Les relations de coopération décentralisée entre le Burkina et la France apparaissent aux lendemains des indépendances. Ces relations étaient dès la base créées par les jumelages-coopérations fondées sur des principes de solidarité et d'amitié et organisées autour d'une démarche d'appui ponctuel par projet. La coopération décentralisée est le couronnement du processus de la décentralisation. Elle constitue pour les collectivités territoriales un levier pour la mise en oeuvre des projets et autres politiques publiques qu'ils développent. Dans toutes les régions du monde, au sud et au nord, les gouvernements locaux intensifient leurs partenariats de coopération décentralisée. Cette forme de coopération, souvent appelée une coopération de proximité, est à la fois professionnelle et humaine. Elle vise à toucher réellement les populations démunies en leur apportant ce dont elles ont le plus besoin16.

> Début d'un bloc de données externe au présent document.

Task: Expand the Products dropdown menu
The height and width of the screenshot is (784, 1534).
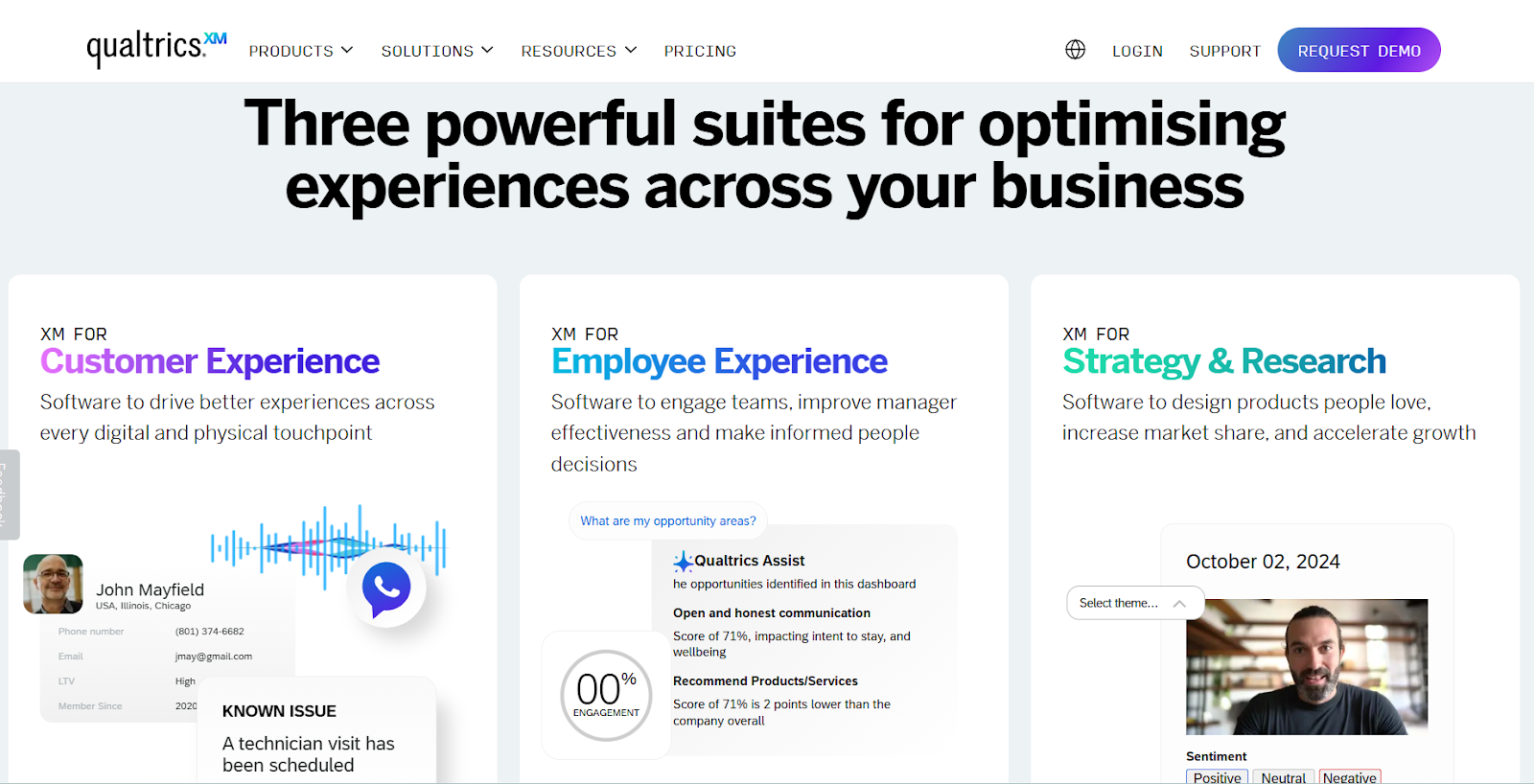Action: click(301, 51)
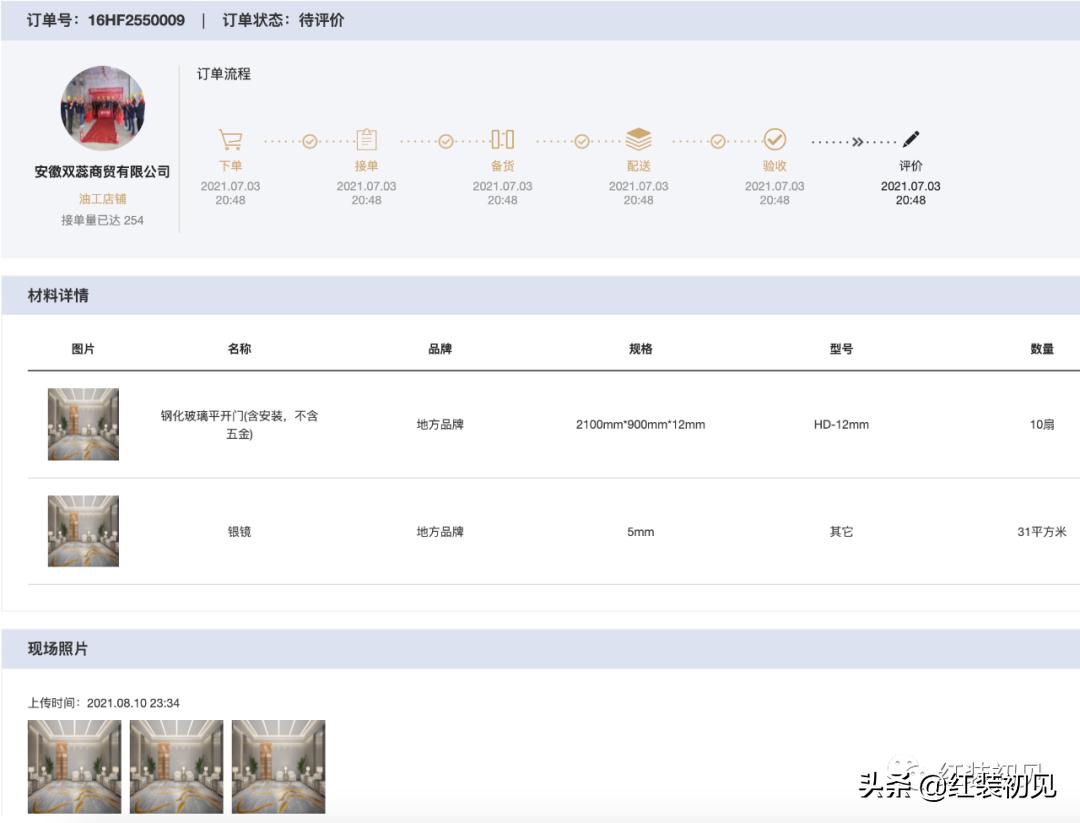Open the 备货 stage icon
Screen dimensions: 1080x823
501,139
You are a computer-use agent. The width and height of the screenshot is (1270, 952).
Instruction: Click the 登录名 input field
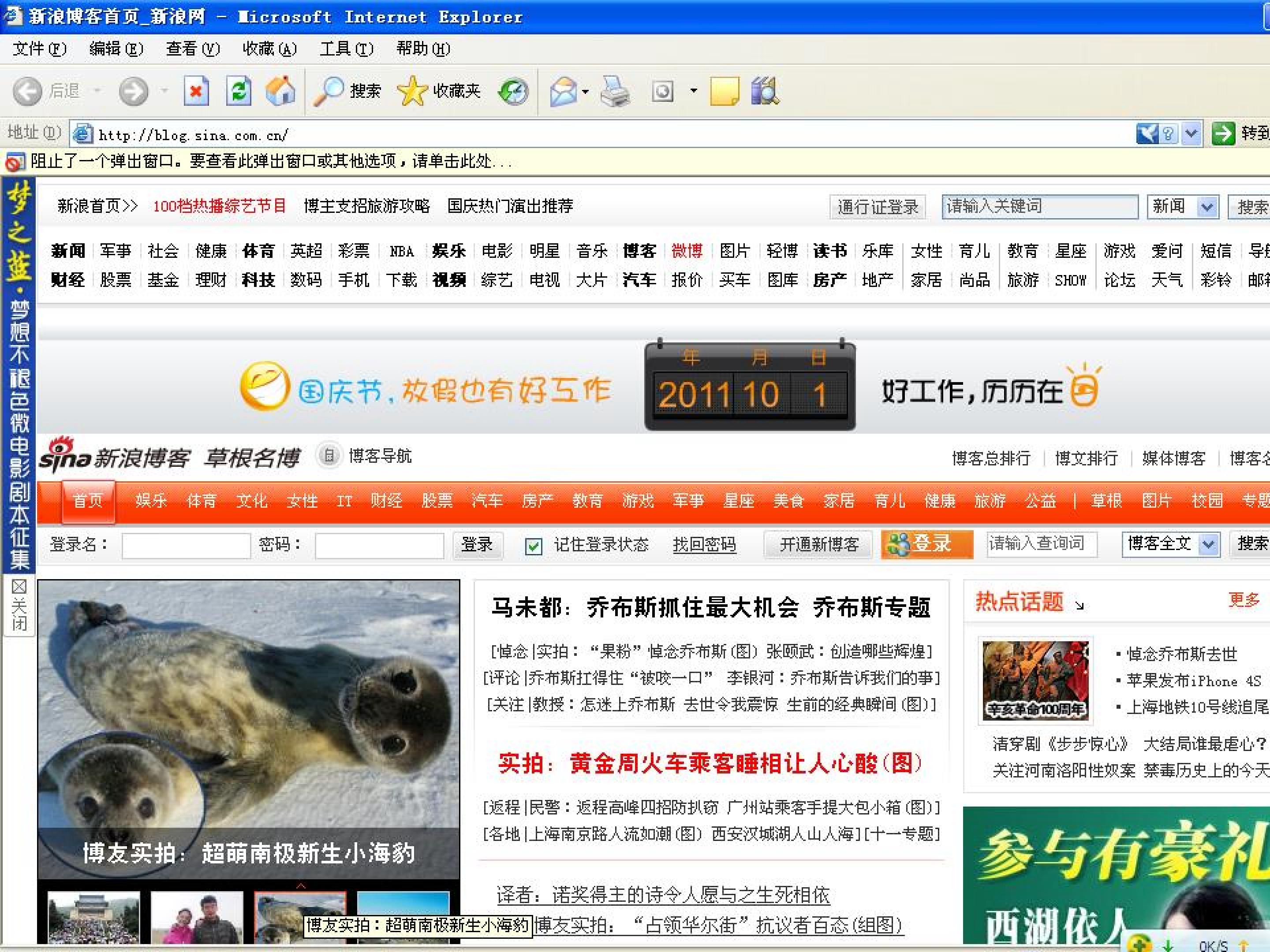coord(186,545)
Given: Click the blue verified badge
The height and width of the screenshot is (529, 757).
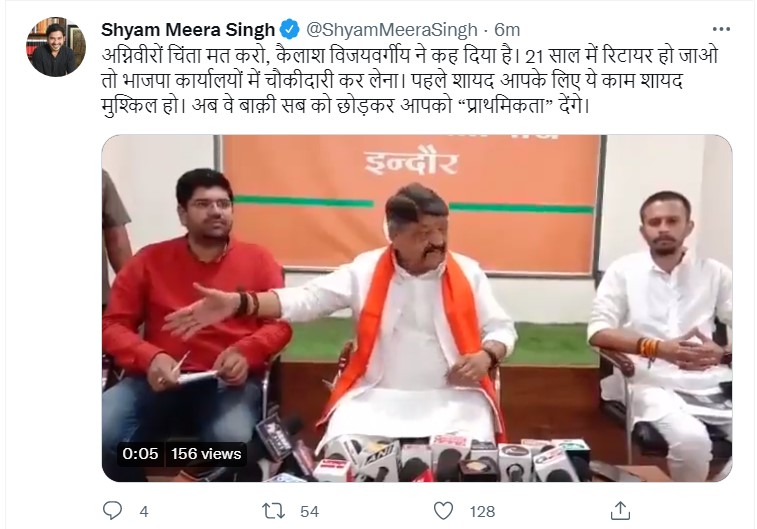Looking at the screenshot, I should click(x=290, y=30).
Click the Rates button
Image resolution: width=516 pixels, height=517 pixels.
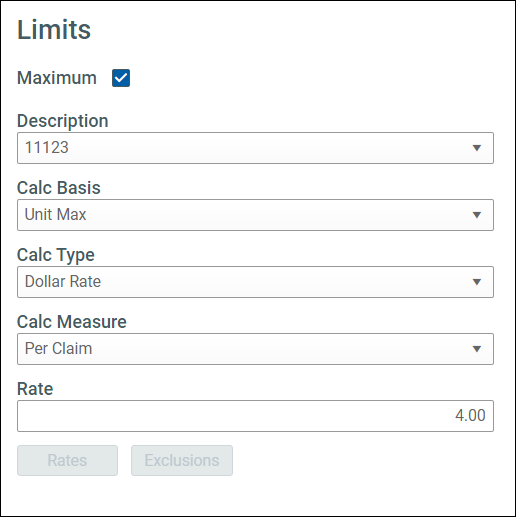67,460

La coopération décentralisée au Burkina Faso implique les collectivités urbaines et rurales bien que la dimension urbaine de cette coopération soit prédominante. Sous l'impulsion des villes du Sud et des organisations de la société civile, et avec l'appui du sommet Habitat II, les pays réunis à Istanbul en juin 2000 ont reconnu l'importance décisive du niveau local pour le développement. Considérées pendant longtemps comme le lieu du cumul des difficultés, les villes apparaissent désormais comme productrices de ressources et d'opportunités. En même temps, la ville est un échelon essentiel pour progresser vers la démocratie (Cities alliances/objectifs n°48 juin 2000, P1). Ceci montre combien importante est la place occupée par les villes dans le développement des pays. Le présent travail se table sur la coopération décentralisée franco-burkinabé dans sa dimension urbaine. La coopération décentralisée franco-burkinabé est non seulement la plus ancienne mais aussi la plus élaborée au Burkina Faso.